# Start of Entries supplied

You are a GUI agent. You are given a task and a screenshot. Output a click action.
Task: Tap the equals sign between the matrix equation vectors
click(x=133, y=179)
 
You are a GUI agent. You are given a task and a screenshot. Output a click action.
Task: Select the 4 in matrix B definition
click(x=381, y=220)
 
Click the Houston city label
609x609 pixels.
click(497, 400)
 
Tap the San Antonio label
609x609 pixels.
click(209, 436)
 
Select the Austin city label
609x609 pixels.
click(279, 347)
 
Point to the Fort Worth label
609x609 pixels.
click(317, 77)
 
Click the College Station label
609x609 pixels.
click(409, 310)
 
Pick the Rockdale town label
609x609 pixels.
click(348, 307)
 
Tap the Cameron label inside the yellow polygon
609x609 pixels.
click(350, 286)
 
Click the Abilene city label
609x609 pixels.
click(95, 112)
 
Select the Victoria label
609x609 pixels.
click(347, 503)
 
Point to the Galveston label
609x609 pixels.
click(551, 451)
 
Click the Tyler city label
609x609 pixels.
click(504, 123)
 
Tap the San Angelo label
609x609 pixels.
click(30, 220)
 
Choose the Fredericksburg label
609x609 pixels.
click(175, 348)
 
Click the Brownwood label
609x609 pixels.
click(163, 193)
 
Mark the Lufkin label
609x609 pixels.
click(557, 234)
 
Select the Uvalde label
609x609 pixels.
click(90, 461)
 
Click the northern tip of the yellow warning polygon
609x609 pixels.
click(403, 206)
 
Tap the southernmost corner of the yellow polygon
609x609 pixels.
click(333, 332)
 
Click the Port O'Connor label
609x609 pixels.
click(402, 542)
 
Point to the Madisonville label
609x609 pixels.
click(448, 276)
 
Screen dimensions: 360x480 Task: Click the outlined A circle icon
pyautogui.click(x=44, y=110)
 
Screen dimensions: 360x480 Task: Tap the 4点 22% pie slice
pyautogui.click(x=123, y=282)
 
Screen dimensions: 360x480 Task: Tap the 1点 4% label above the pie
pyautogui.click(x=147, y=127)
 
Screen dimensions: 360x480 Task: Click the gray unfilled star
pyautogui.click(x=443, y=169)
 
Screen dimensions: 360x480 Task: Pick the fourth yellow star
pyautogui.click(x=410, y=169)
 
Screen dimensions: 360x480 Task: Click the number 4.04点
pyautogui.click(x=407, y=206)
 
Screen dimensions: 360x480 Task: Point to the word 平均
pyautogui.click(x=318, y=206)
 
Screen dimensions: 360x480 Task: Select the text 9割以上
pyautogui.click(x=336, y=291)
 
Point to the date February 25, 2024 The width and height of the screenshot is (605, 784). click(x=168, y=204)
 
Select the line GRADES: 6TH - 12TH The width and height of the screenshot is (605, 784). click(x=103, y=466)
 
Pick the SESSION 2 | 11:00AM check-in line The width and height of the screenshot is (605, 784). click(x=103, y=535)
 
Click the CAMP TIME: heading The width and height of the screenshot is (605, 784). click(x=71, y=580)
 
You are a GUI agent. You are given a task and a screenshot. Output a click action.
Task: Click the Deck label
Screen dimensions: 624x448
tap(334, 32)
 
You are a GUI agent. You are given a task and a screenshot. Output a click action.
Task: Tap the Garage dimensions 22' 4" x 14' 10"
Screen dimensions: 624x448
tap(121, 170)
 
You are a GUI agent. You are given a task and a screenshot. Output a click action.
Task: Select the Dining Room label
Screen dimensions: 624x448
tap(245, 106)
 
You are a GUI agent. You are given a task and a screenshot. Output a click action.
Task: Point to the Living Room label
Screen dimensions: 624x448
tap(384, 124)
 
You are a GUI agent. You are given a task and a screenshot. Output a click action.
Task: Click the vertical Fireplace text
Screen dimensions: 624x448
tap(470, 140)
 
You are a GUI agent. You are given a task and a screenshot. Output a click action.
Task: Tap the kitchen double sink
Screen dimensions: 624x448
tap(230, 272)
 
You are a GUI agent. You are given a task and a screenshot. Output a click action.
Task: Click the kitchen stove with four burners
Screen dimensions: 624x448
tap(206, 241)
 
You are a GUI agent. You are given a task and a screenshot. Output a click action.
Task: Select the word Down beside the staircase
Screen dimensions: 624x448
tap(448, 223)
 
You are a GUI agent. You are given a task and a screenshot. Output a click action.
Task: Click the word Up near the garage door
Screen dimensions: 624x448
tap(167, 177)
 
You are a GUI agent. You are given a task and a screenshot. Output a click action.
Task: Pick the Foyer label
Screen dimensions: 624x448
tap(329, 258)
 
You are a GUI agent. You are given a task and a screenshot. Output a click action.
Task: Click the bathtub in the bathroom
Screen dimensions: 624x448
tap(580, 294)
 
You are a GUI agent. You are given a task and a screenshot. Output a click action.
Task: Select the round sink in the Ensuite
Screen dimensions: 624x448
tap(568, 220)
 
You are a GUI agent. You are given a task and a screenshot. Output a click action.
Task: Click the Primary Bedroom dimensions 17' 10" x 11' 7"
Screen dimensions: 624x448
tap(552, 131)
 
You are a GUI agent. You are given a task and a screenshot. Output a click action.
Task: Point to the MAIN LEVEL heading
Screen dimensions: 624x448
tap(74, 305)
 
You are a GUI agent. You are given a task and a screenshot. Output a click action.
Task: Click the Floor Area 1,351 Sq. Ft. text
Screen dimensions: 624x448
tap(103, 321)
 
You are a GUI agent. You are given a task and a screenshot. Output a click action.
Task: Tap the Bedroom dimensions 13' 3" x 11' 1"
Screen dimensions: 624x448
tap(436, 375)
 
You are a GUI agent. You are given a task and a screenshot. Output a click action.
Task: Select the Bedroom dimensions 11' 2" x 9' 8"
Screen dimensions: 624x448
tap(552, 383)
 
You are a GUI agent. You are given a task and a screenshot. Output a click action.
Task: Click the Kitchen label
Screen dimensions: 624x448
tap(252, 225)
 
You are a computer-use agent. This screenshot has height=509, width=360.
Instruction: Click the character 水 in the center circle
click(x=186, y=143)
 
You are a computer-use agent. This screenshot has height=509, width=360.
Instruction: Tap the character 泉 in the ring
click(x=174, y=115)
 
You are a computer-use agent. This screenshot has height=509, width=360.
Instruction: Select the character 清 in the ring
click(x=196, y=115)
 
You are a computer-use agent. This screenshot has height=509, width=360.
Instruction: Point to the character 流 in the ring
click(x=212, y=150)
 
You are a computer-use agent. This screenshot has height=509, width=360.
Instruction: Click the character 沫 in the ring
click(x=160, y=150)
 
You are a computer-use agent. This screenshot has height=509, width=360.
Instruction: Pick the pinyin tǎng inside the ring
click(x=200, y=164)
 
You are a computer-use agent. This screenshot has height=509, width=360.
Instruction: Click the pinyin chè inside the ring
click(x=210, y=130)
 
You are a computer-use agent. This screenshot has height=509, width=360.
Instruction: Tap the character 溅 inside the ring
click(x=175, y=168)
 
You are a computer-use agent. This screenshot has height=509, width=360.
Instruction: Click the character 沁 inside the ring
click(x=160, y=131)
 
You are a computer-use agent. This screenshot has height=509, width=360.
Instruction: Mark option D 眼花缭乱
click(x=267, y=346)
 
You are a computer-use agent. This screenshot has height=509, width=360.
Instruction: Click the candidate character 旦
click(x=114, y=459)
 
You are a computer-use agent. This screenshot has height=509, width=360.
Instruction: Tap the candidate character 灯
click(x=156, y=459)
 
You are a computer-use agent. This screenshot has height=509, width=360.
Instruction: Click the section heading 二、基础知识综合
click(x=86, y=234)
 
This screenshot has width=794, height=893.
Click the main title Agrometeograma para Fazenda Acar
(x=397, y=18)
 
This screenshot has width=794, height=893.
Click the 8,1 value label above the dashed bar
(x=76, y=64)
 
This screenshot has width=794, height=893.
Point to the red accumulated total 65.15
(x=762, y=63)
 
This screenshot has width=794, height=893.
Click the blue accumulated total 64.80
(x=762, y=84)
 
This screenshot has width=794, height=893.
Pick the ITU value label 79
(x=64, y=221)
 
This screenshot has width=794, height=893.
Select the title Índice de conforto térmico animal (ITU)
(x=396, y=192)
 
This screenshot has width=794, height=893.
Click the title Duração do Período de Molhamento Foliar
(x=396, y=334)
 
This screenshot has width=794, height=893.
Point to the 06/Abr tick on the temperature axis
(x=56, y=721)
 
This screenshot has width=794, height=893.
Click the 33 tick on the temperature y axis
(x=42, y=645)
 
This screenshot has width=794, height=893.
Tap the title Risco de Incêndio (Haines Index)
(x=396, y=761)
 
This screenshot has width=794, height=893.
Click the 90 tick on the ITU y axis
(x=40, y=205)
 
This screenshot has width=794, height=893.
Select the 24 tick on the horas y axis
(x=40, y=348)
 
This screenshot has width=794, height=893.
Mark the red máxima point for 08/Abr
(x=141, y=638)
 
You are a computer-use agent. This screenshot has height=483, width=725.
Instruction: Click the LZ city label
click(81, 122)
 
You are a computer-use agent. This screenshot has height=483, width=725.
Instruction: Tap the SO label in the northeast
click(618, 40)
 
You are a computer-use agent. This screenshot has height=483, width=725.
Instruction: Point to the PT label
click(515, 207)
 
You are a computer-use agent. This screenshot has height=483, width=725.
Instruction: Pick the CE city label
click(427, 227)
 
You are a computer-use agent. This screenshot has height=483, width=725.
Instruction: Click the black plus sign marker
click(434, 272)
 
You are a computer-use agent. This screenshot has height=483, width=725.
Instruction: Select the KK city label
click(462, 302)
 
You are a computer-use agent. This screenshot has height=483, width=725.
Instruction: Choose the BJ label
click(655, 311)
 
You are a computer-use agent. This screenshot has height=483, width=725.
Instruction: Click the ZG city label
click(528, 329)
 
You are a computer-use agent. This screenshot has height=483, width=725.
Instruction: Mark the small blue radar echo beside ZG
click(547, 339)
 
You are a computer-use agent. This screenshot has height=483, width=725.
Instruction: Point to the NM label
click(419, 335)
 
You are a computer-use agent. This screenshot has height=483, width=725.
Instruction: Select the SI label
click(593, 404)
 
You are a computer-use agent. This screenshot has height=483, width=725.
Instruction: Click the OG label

# End of Entries supplied

- _Instructions to follow_:
Extract the items above without any changes, starting with the first line and going on through the line that contains "click(409, 310)", including both of those lines.

- _Final result_:
You are a GUI agent. You are given a task and a screenshot. Output a click action.
Task: Tap the equals sign between the matrix equation vectors
click(x=133, y=179)
 
You are a GUI agent. You are given a task and a screenshot. Output a click action.
Task: Select the 4 in matrix B definition
click(x=381, y=220)
 
Click the Houston city label
609x609 pixels.
click(497, 400)
 
Tap the San Antonio label
609x609 pixels.
click(209, 436)
 
Select the Austin city label
609x609 pixels.
click(279, 347)
 
Point to the Fort Worth label
609x609 pixels.
click(317, 77)
 
Click the College Station label
609x609 pixels.
click(409, 310)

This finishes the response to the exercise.